▶ _Records provided_

────────────────

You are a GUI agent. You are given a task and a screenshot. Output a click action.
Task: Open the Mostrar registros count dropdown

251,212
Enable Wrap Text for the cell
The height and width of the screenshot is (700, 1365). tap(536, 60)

────────────────

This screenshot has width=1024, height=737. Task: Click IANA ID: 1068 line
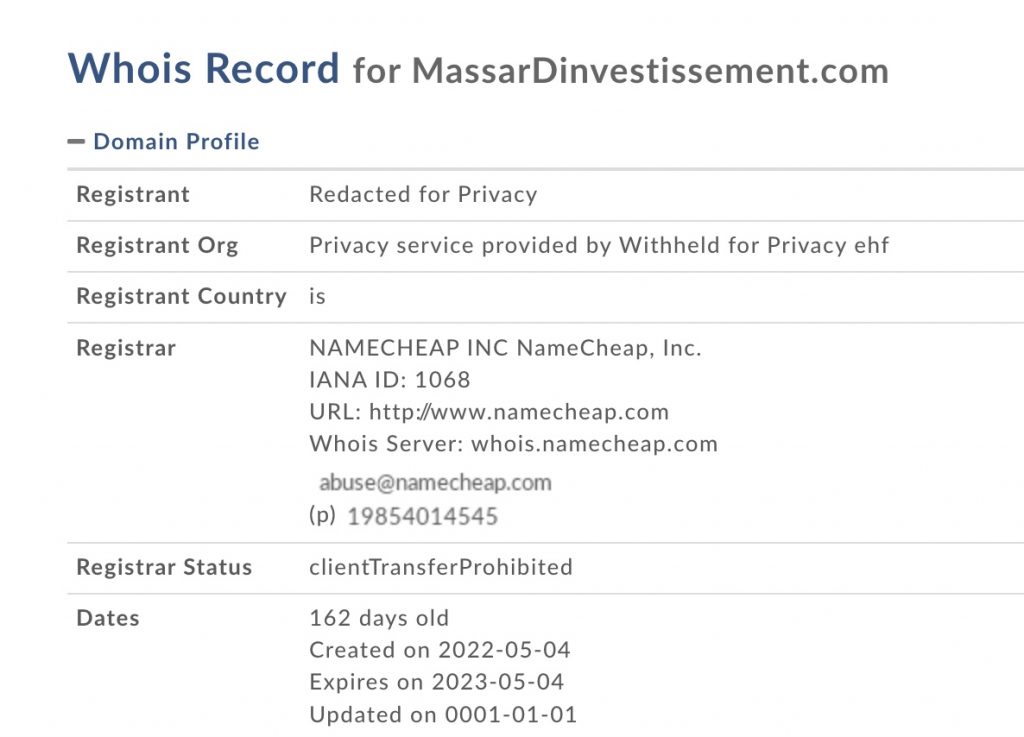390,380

────────────────

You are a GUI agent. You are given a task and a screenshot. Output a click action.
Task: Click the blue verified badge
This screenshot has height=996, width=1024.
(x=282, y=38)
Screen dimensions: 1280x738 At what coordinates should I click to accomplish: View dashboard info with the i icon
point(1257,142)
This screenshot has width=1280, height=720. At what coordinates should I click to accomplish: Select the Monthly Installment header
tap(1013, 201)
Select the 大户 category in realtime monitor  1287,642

────────────────

▶ _Exercise description_
Proceeding from the line containing "This screenshot has height=996, width=1024." through the line containing "Select the 大户", transcribe the lines above exactly, both end lines included.

▶ _Answer for this exercise_
This screenshot has height=996, width=1024.
(x=282, y=38)
Screen dimensions: 1280x738 At what coordinates should I click to accomplish: View dashboard info with the i icon
point(1257,142)
This screenshot has width=1280, height=720. At what coordinates should I click to accomplish: Select the Monthly Installment header
tap(1013, 201)
Select the 大户 category in realtime monitor  1287,642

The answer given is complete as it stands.